→ **Page excerpt**:
The FAQs address certain questions around: (i) the geographic scope of the Rule; (ii) the definition of “facility” under the Rule; (iii) the deemed export and reexport implications of the Rule; (iv) the definition and controlled activities of US persons under § 744.6(c) as they relate to the Rule; (v) licensing and the license review policy for the Rule; and (vi) the Rule’s implications for end items with encryption functionality classified under new ECCNs 3A090 and 4A090.

Geographic Scope

The FAQs clarify that that the new restrictions on exports and reexports to China also apply to Hong Kong.  The new restrictions, however, do not apply to Macau, as BIS treats Macau as a distinct destination from China.  Therefore, Macau is not subject to the same license requirements that are specific to China.  Nonetheless, BIS encourages exporters and reexporters to conduct due diligence and be aware of red flags when shipping to Macau.

Meaning of “Facility”

The FAQs indicate that exporters and reexporters may rely on the definition of “facilities” under § 772.1 of the EAR: “a building or outdoor area in which people use an item that is built, installed, produced, or developed for a particular purpose.”  Thus, a semiconductor fabrication “facility” is a building where the production at the restricted technology level occurs.  The Rule does not, however, cover subsequent steps at facilities (e.g., assembly, test, and/or packaging) that do not alter the technology levels.

Dataset excerpt:
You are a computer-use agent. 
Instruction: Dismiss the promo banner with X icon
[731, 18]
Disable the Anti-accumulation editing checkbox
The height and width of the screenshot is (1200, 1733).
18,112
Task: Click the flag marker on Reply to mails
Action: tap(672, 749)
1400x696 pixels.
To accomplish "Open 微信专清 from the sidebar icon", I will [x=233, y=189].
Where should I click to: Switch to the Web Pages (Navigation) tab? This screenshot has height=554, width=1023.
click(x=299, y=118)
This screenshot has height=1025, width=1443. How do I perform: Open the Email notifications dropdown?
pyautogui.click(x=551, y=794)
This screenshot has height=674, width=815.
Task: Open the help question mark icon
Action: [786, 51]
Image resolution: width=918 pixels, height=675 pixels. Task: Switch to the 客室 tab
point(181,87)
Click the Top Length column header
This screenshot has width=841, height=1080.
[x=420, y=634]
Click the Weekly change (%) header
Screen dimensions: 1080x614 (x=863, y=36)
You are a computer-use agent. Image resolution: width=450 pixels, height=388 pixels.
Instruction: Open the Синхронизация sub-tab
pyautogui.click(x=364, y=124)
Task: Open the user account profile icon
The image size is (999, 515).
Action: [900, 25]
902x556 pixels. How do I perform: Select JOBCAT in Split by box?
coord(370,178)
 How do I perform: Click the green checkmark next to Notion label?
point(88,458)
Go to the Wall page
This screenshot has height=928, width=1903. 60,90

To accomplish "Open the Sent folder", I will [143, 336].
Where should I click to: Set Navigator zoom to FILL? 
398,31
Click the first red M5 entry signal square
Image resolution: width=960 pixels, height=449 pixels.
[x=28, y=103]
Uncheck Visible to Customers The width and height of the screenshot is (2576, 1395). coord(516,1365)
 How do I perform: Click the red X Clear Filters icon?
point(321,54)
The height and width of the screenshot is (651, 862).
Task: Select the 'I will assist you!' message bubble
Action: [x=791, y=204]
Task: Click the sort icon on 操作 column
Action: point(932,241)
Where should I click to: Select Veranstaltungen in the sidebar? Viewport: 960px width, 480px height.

→ **Written request 1**: In the excerpt on the export-rule FAQs, why is Macau not subject to the license requirements specific to China?
→ **Written request 2**: Continue the excerpt on the export-rule FAQs from the point where it stops.

→ **Exercise answer 1**: BIS treats Macau as a distinct destination from China.

→ **Exercise answer 2**:
BIS also clarified that under § 772.1 of the EAR, the definition of “facilities” is considered at the “building” level.  Thus, if a building/facility contains both a restricted line of production and an unrestricted line of production, the entire building/facility is subject to the Rule.  Exporters and reexporters should exercise due diligence and be aware of red flags when shipping to an unrestricted building located at a property that also has a restricted building on the same campus.

Deemed Export and Reexport Implications

The new regional security (“RS”) controls applicable to China for advanced computing and semiconductor manufacturing items (see EAR § 742.6) do not apply to deemed exports or reexports.  The BIS FAQs remind companies that all of the relevant new ECCNs and associated technology/software controls are also controlled for anti-terrorism (“AT”) reasons, such that deemed export/reexport considerations still apply where AT controls are implicated (e.g., for deemed exports to nationals of Cuba, Iran, North Korea, and Syria.)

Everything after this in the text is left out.